== Segment start ==
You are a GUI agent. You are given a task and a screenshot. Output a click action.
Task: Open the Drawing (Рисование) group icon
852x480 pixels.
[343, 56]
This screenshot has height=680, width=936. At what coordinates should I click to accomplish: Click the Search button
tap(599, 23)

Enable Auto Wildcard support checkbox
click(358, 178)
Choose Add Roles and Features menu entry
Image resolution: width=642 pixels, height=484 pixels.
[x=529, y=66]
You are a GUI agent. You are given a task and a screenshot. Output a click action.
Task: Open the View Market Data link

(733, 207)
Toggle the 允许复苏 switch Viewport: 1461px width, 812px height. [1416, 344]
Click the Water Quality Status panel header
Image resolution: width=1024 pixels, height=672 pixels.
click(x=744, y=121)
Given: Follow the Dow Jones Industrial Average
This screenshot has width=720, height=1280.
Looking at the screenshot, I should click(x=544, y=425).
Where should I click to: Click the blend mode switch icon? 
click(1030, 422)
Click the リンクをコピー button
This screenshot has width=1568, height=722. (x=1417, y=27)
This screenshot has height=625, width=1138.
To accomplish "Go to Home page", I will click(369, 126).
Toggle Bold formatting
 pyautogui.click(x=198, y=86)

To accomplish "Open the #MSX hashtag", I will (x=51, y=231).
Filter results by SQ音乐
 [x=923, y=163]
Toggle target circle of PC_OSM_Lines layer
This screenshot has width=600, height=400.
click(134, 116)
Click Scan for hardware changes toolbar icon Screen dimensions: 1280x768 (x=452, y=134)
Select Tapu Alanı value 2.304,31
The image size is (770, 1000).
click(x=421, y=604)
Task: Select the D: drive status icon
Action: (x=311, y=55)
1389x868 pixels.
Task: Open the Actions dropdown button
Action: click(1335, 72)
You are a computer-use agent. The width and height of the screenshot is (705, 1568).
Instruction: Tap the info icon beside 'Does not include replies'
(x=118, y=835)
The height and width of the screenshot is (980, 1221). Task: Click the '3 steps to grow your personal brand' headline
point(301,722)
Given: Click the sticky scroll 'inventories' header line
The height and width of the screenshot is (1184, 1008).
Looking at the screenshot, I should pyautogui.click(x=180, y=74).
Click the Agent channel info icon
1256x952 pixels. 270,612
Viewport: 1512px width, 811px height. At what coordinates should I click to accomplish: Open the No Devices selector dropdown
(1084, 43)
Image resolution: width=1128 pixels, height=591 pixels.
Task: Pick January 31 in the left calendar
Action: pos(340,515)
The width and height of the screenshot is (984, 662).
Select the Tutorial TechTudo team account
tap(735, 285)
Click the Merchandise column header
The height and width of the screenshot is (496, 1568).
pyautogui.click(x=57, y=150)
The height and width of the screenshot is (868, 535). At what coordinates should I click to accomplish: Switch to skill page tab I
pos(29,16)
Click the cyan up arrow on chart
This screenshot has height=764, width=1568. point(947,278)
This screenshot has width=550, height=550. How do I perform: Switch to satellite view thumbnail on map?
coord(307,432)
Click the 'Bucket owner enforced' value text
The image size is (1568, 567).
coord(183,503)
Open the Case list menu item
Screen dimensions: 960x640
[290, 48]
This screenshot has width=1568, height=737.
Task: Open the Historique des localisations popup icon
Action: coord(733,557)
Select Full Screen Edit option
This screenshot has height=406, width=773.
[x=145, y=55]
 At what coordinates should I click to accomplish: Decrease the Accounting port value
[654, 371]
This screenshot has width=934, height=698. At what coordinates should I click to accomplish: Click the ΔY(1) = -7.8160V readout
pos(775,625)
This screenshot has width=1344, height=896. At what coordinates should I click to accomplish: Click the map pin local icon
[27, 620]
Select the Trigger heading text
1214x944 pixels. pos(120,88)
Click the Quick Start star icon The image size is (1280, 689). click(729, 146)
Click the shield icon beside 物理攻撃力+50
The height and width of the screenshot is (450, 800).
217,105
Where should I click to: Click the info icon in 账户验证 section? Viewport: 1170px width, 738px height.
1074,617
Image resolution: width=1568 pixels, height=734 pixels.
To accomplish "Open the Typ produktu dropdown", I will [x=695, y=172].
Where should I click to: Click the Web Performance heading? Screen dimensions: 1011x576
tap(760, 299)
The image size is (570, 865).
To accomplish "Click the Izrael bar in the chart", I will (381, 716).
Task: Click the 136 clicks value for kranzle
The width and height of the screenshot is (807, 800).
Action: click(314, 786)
== Segment end ==
## Exercise aim:
Where does the word "will" occur in the records? Return every line that holds it.

## Written answer:
To accomplish "Go to Home page", I will click(369, 126).
To accomplish "Open the #MSX hashtag", I will (x=51, y=231).
To accomplish "Open the Typ produktu dropdown", I will [x=695, y=172].
To accomplish "Click the Izrael bar in the chart", I will (381, 716).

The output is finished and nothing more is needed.